● **Provided records**:
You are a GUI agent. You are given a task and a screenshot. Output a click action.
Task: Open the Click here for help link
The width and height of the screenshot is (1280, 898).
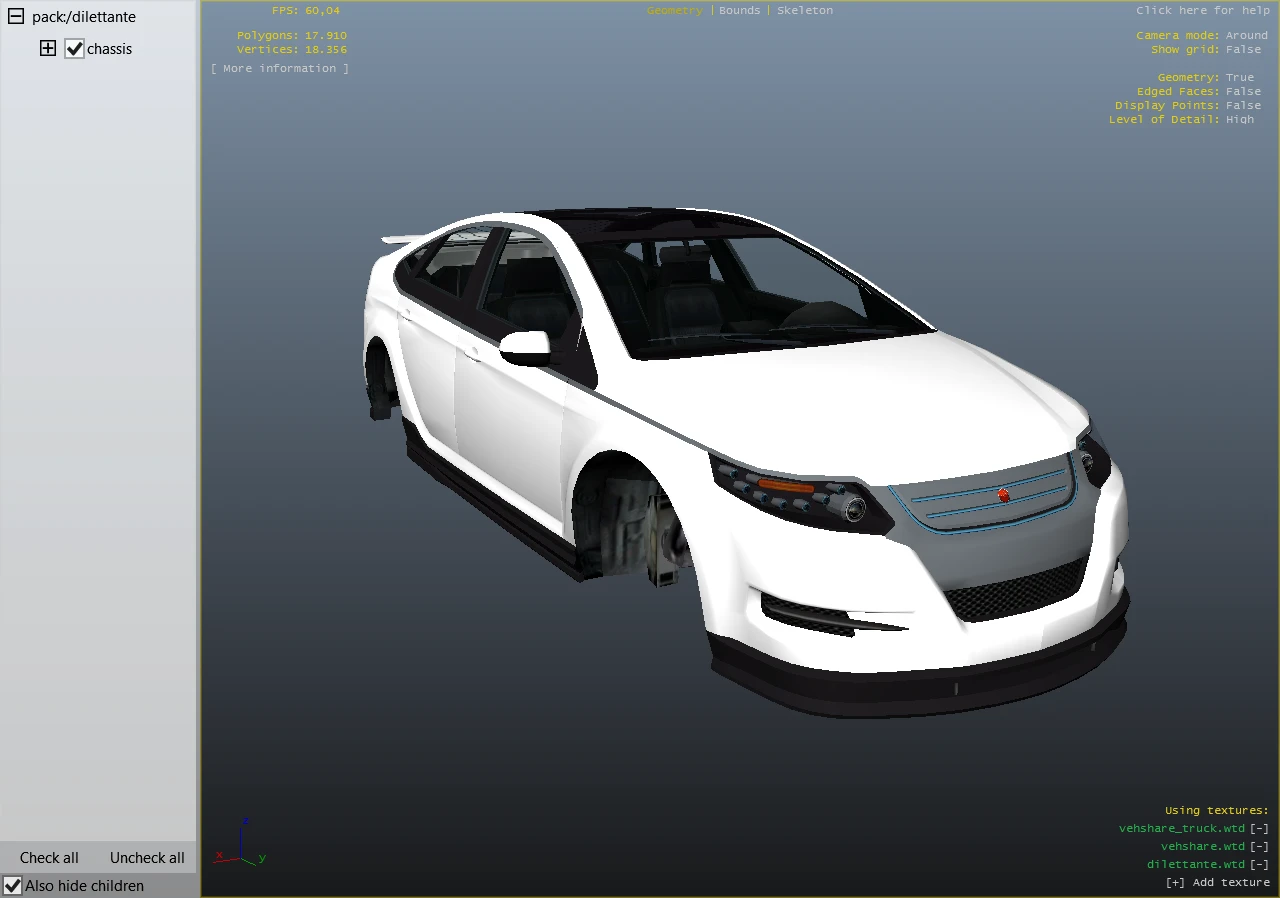(1201, 10)
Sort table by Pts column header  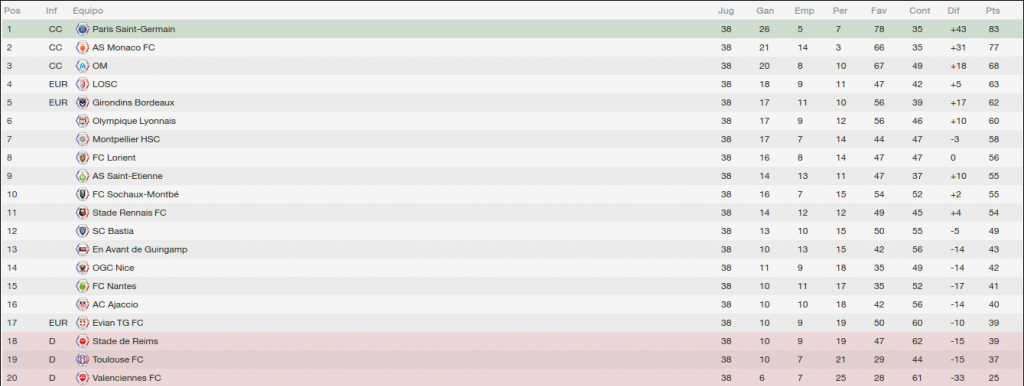pos(993,11)
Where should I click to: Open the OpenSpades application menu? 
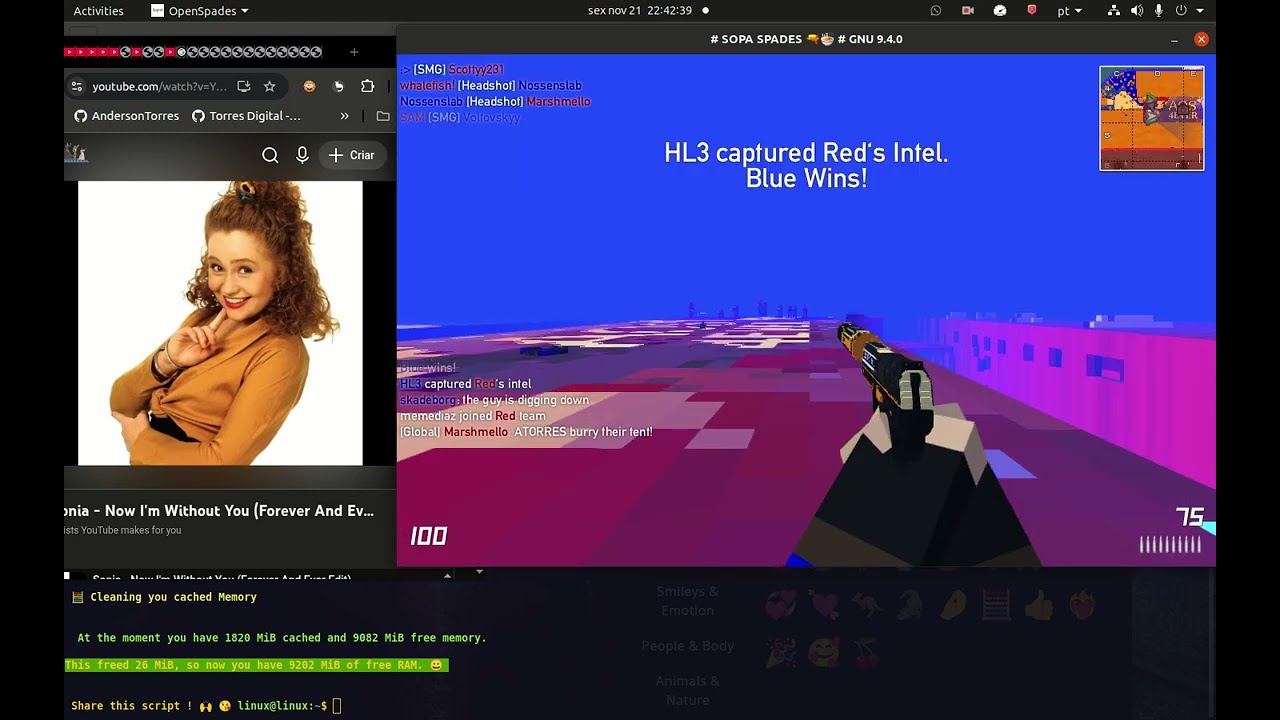point(200,11)
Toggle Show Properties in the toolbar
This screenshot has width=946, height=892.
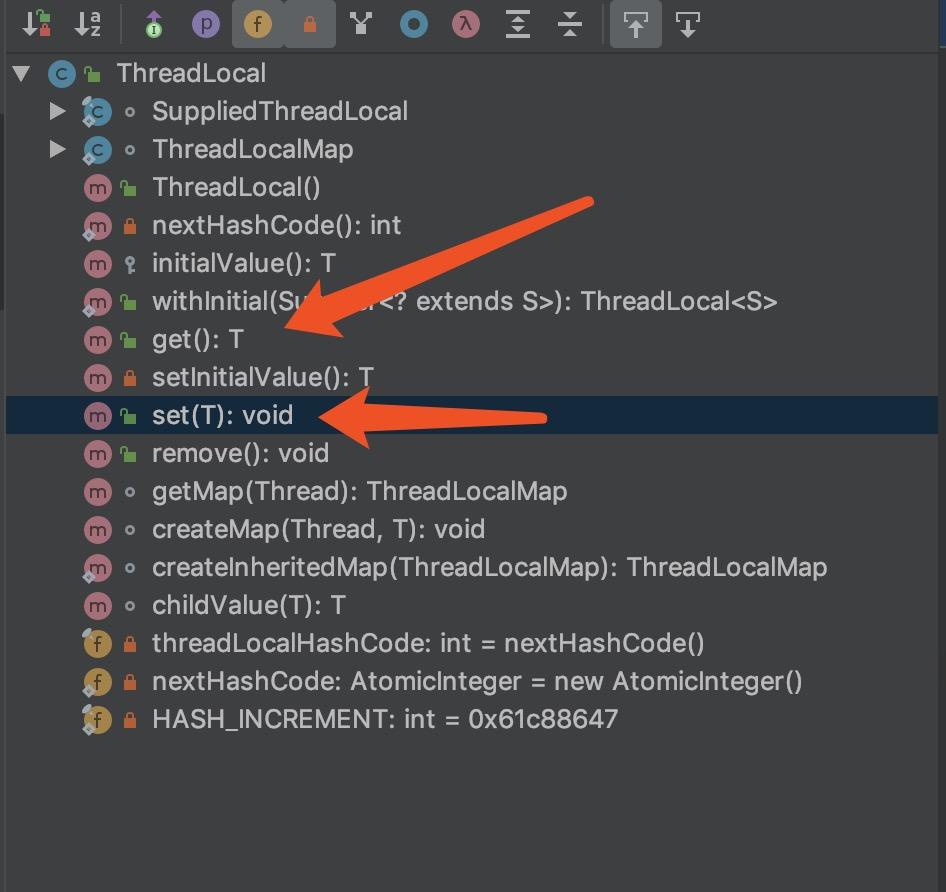[x=205, y=24]
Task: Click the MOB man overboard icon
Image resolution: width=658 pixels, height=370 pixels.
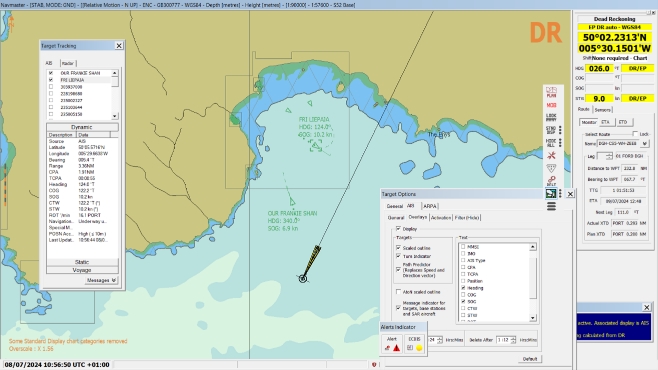Action: [551, 105]
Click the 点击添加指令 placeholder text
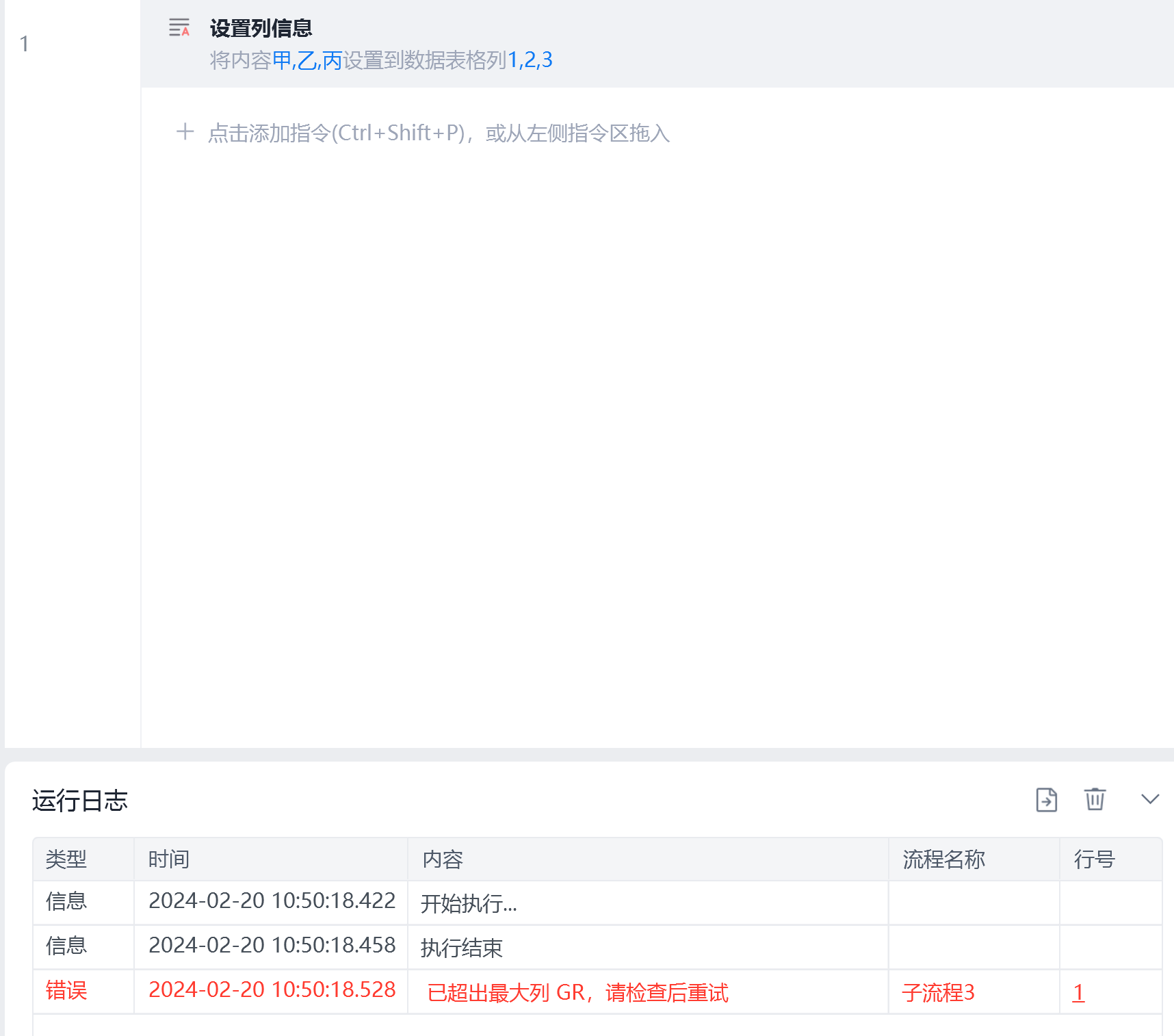The image size is (1174, 1036). pos(439,133)
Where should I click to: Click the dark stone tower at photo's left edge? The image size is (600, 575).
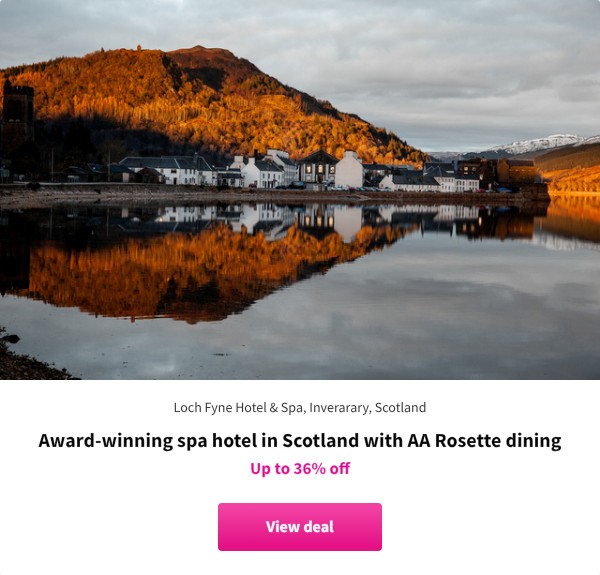click(17, 113)
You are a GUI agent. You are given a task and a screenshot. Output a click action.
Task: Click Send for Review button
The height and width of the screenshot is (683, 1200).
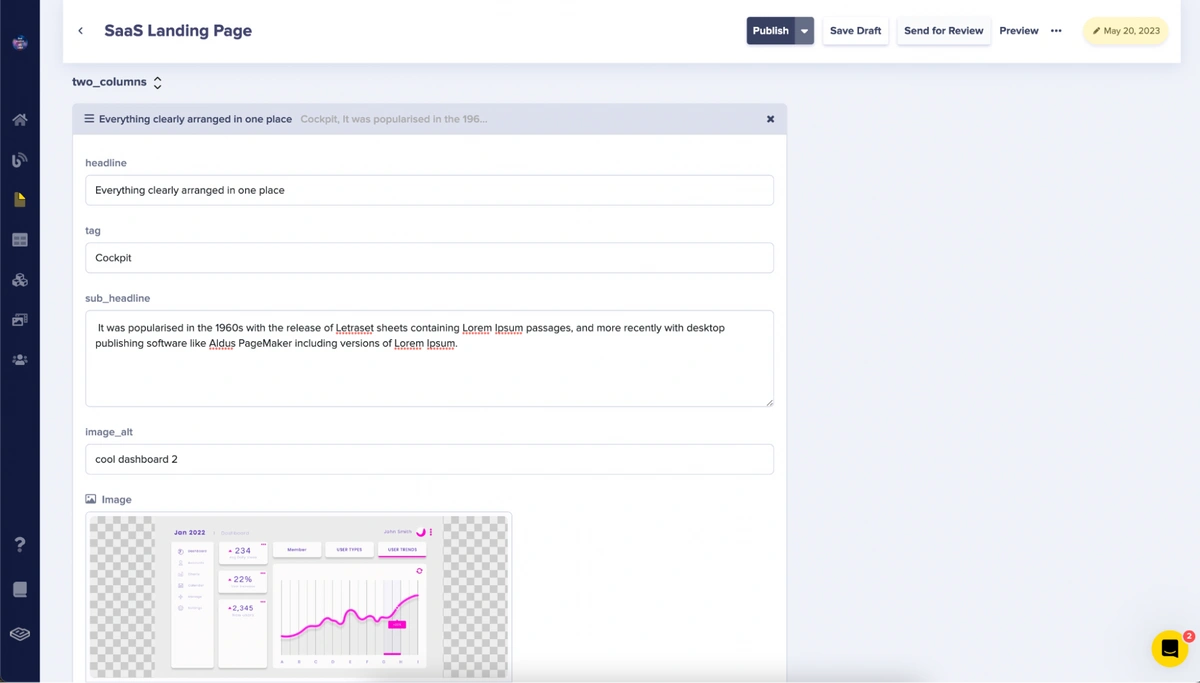(943, 31)
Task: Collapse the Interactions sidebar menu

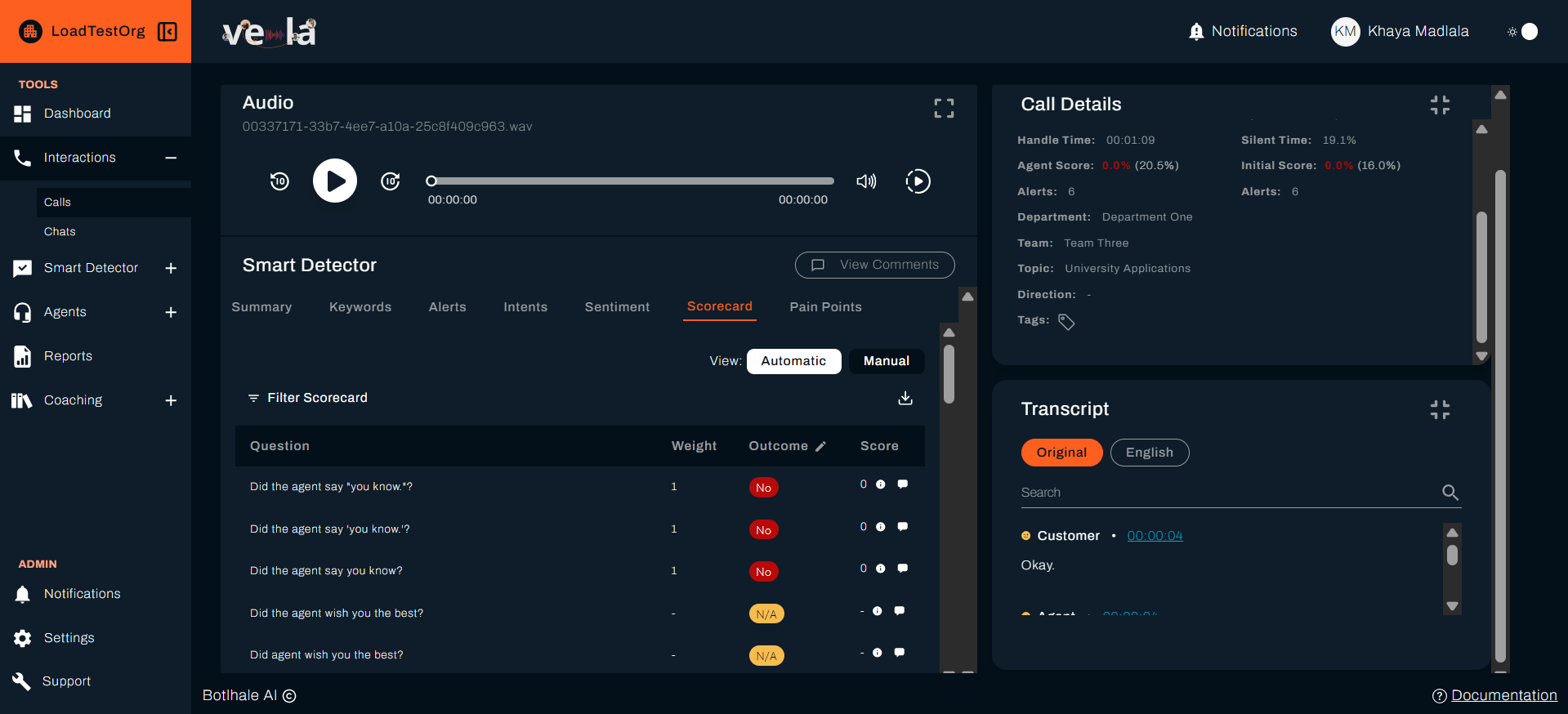Action: (x=171, y=158)
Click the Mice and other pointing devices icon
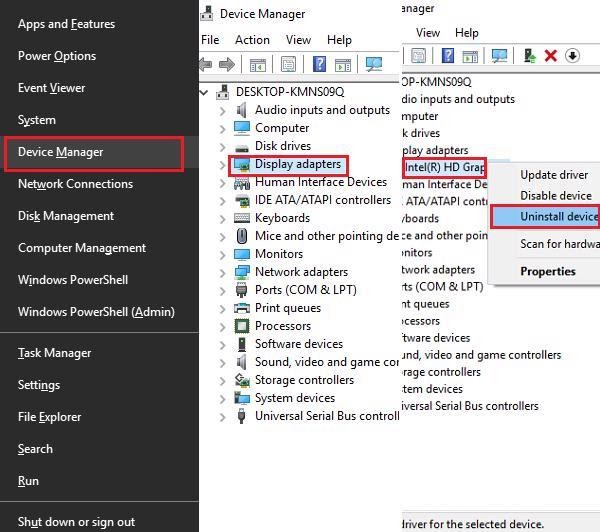Viewport: 600px width, 532px height. tap(242, 236)
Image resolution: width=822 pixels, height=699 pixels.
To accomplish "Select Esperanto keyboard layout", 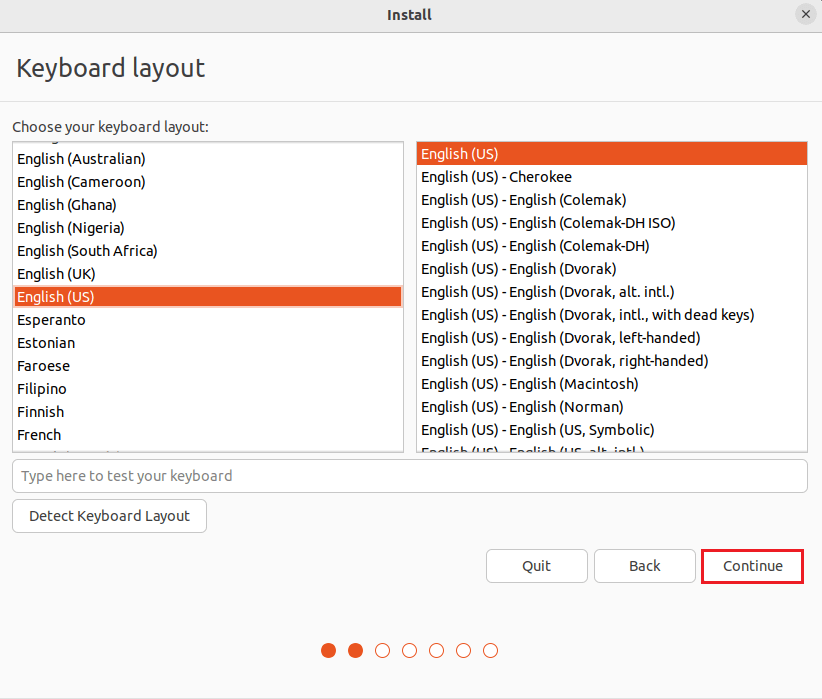I will 51,320.
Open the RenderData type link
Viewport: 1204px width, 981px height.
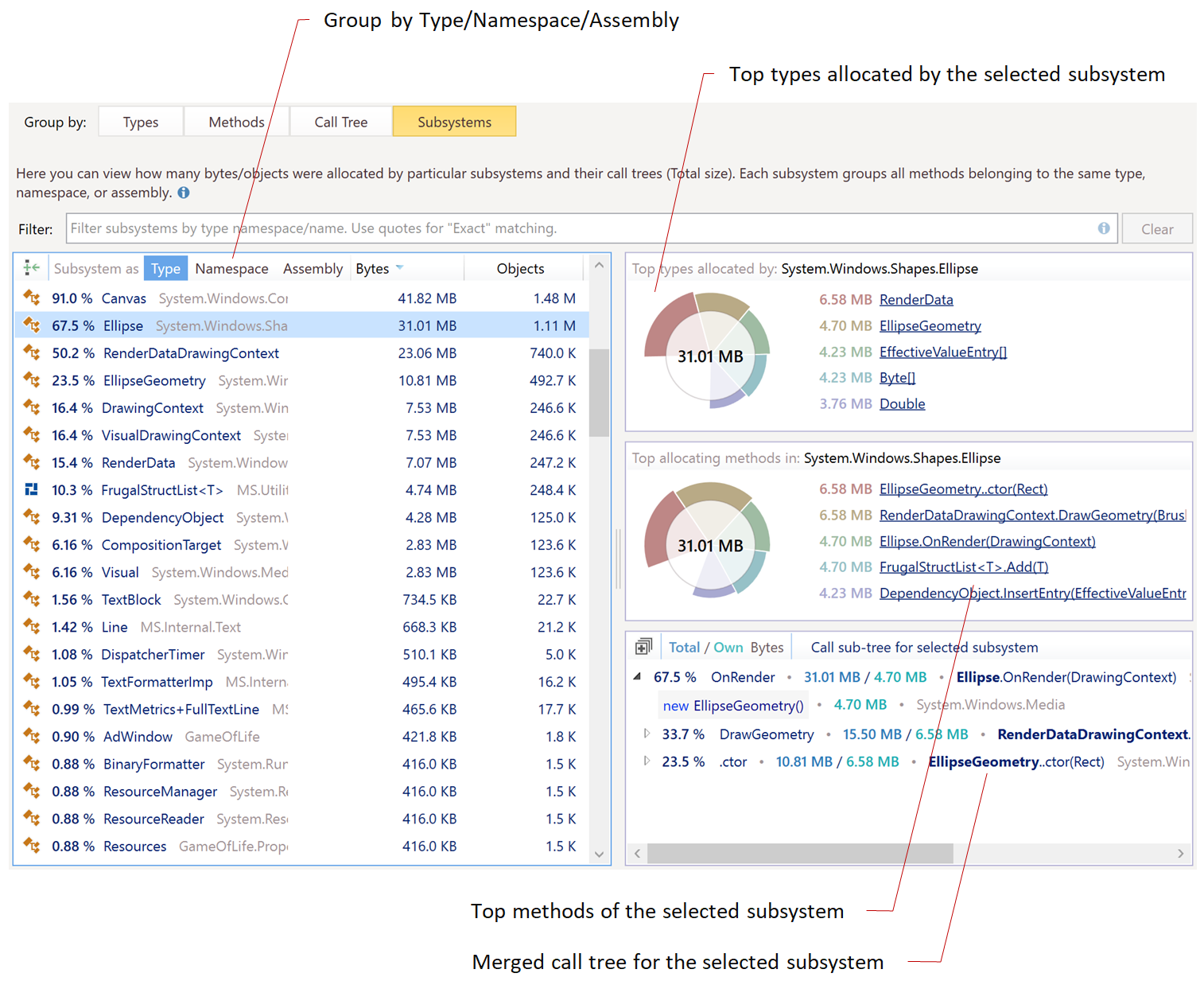point(916,300)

● **Your goal**: Repeat the lines of the records verbatim, starting at the line containing "Open the RenderData type link" and stopping after the final line. Images stay out.

● **Your solution**:
Open the RenderData type link
Viewport: 1204px width, 981px height.
point(916,300)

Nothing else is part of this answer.